The Egyptian Infantry division consisted of four brigades (in place of the three which had fought at the Atbara), and its first, second and third brigades respectively under the commands of Macdonald, Maxwell, and Lewis, were constituted as before. The fourth, under Collinson Bey, consisted of the 1st, 5th, 17th, and 18th Egyptian regiments. The total Egyptian Division numbered 12,000 men.
The cavalry numbered 1500 in all, of whom 500 were the 21st Lancers, under Colonel Martin, and the remainder Broadwood Bey’s Egyptian horse. Long Bey, of the Egyptian army, had supreme command of the artillery—forty-four guns and twenty maxims.
With camel corps and transport, the total land force numbered some 22,000 men of all arms.
On the 23rd August, 1898, the Sirdar held a general review of this imposing force at Wad Hamed, and company after company filed past the commander-in-chief, stirring the dust of the desert in dense clouds. Early on the 24th, the march south began. Rumours were rife in camp as to the Khalifa’s intentions and probable plan of action. It was thought by some that he would advance to meet our force in the open, by others that he would entrench himself in the fastness of Omdurman. His army was reported 45,000 strong.
Hajir was the first object of attainment by the British army, a distance of 40 miles from Omdurman, and thence the route lay by Kerreri, where a low range of sandstone hills inland led to the Khalifa’s city. The work of shifting quarters from point to point was characterised with the mechanical and infallible precision which marked every move of the Sirdar’s vast army. Writing from Wad Hamed about noon of the 26th August, the historian of the war says, “The camp is a wilderness of broken biscuit-boxes and battered jam tins”—where but a few hours before had been concentrated a force of 20,000 men.
Slowly the army marched south, and for a week its progress was uneventful. Moving in the form of a vast square, with sides a mile long, it crept nearer and ever nearer to Omdurman.
By the 28th, Gebel Royan, or Hajir, was reached, and from the hill overlooking the camp the Nile could be viewed almost up to Omdurman itself, and at this period the first dervish cavalry patrols were sighted. These, however, fell back without showing fight The same day the gunboat Zafir, the flagship of Captain Keppel, sprang a leak and sank within a few moments. The utmost coolness was displayed by all on board, Captain Keppel being the last to leave, and no lives were lost, but the Zafir was, of course, rendered useless, and the naval commander’s flag was transferred to the Sultan.

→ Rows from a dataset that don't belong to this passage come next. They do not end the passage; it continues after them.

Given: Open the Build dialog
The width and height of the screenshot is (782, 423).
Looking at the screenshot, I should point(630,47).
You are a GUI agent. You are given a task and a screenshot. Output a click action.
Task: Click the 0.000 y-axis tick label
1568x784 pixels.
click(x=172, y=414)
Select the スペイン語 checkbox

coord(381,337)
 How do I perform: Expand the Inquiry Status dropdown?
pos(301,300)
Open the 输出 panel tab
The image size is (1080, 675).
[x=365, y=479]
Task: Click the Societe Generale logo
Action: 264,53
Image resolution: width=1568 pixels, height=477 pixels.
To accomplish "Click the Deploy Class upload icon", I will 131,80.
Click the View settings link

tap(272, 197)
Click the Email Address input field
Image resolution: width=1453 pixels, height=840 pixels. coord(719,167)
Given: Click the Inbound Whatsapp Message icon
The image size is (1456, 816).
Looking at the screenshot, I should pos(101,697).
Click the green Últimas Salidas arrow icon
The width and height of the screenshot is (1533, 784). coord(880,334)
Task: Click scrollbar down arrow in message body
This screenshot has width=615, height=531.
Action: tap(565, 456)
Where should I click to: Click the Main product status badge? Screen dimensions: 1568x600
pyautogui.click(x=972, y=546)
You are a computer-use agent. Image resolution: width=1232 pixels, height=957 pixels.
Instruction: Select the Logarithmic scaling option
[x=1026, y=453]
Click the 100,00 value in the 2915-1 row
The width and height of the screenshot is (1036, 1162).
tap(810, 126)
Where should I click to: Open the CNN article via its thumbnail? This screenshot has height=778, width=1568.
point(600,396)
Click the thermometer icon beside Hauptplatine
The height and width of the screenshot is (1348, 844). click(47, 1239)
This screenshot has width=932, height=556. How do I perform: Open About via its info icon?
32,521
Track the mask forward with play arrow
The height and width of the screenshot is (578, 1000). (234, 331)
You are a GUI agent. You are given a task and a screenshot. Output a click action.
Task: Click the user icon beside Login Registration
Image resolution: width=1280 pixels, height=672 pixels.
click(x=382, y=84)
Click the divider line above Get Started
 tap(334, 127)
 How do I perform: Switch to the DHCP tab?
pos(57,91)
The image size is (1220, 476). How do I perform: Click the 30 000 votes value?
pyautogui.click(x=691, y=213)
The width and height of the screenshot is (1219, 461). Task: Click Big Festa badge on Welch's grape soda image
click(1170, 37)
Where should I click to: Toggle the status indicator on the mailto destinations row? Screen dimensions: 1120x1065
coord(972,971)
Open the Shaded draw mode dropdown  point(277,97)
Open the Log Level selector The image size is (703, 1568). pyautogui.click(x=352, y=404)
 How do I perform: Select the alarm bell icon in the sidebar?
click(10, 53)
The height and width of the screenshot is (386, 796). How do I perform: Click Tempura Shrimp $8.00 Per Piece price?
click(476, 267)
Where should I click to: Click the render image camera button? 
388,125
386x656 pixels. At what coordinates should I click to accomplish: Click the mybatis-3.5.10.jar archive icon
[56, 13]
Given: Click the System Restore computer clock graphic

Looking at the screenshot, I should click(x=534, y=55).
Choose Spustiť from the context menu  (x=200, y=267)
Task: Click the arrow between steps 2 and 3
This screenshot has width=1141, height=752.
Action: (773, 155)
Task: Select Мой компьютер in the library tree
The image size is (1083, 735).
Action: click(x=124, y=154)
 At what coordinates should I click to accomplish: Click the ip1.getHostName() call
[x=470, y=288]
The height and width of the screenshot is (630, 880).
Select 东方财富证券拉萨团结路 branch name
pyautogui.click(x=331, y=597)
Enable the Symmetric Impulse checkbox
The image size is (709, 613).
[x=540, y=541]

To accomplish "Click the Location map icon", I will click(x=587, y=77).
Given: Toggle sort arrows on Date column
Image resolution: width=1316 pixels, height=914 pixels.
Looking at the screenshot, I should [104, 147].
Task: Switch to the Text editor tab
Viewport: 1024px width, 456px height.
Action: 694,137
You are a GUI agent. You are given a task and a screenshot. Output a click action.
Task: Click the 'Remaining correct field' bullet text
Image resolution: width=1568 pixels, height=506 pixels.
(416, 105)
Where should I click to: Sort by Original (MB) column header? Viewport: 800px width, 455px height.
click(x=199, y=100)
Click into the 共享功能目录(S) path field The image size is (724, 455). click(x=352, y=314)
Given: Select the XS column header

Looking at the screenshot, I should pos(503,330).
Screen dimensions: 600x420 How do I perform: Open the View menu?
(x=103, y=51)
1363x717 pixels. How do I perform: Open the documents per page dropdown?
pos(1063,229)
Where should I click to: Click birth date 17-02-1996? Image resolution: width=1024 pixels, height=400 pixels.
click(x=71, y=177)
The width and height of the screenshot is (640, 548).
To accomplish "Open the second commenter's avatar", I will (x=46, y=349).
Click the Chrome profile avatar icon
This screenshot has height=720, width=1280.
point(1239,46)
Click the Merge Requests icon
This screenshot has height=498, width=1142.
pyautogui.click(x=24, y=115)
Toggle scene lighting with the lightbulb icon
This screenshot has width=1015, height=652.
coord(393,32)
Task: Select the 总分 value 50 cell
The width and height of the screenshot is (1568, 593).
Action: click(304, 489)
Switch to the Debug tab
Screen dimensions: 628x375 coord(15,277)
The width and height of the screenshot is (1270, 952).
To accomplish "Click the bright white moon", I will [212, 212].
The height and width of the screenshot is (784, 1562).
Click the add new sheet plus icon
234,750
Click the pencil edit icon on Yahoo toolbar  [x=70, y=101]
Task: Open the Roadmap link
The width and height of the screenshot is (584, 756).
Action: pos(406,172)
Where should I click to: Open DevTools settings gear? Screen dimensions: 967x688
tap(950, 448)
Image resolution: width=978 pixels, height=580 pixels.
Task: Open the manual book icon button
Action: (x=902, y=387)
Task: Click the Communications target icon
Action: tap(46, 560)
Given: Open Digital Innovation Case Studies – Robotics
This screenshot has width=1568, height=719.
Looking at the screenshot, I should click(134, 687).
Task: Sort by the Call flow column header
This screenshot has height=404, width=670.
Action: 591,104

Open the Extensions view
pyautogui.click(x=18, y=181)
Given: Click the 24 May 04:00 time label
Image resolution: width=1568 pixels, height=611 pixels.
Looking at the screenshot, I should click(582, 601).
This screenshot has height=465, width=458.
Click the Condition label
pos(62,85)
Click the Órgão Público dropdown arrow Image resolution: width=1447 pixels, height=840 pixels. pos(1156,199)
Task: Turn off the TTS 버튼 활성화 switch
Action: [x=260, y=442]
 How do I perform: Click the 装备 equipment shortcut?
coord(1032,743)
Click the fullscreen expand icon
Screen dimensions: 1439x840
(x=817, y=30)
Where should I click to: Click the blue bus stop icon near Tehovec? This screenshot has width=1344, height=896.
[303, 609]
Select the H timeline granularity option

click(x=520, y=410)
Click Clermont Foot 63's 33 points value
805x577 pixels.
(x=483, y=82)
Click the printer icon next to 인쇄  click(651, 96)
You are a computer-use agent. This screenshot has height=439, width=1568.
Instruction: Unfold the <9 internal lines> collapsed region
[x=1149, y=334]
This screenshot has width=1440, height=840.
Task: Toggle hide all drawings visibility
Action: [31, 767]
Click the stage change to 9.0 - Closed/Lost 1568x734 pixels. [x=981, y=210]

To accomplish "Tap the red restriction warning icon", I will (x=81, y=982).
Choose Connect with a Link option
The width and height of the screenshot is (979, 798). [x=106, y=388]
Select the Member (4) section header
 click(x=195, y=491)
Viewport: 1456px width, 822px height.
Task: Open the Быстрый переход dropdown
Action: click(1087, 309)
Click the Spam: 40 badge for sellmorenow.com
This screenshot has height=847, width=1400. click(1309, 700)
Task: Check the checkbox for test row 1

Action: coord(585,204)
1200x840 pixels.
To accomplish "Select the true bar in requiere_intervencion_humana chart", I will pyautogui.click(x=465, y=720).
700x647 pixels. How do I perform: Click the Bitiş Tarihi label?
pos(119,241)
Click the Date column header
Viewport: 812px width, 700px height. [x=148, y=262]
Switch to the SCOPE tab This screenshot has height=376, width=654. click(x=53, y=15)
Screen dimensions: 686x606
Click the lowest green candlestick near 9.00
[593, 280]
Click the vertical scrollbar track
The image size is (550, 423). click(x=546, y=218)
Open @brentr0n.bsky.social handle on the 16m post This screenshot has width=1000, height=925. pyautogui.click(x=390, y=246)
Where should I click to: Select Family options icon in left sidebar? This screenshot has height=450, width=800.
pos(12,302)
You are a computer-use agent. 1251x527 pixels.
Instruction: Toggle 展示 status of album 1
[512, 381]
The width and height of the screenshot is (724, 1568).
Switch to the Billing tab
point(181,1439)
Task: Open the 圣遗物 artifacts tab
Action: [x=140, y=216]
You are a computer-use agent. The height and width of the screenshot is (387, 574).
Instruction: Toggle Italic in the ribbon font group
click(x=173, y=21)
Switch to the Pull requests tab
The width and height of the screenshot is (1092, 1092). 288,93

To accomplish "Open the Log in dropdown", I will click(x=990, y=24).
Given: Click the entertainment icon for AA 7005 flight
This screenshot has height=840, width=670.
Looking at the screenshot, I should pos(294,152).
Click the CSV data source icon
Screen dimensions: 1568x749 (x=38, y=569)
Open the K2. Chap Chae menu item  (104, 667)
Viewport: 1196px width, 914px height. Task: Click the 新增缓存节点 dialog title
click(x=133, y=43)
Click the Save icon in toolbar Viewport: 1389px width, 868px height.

A striking example of the altered conditions of warfare in modern times is to be found in an observation of Mr. Steevens at this point. “The correspondents,” he says, “would find the chief disadvantage of rain (of which the army had had by this time considerable experience) in the possible interruption of the field telegraph, which has been brought here, and will probably advance further.” An admirably-equipped field telegraph formed a not unimportant adjunct to the army’s equipment. From now on, reconnaissances were of frequent occurrence, and on the 30th, some five Arab horsemen were overtaken and captured by Major Stuart-Wortley’s friendlies, and shortly afterwards the army reached Kerreri.
From this point Omdurman was clearly visible, “the Mahdi’s tomb forming the centre of a purple stain on the yellow sand, going out for miles and miles on every side, a city worth conquering.” Clearly visible, too, was the enemy’s army, a long white line stretching in front of the city wall with a front of three miles.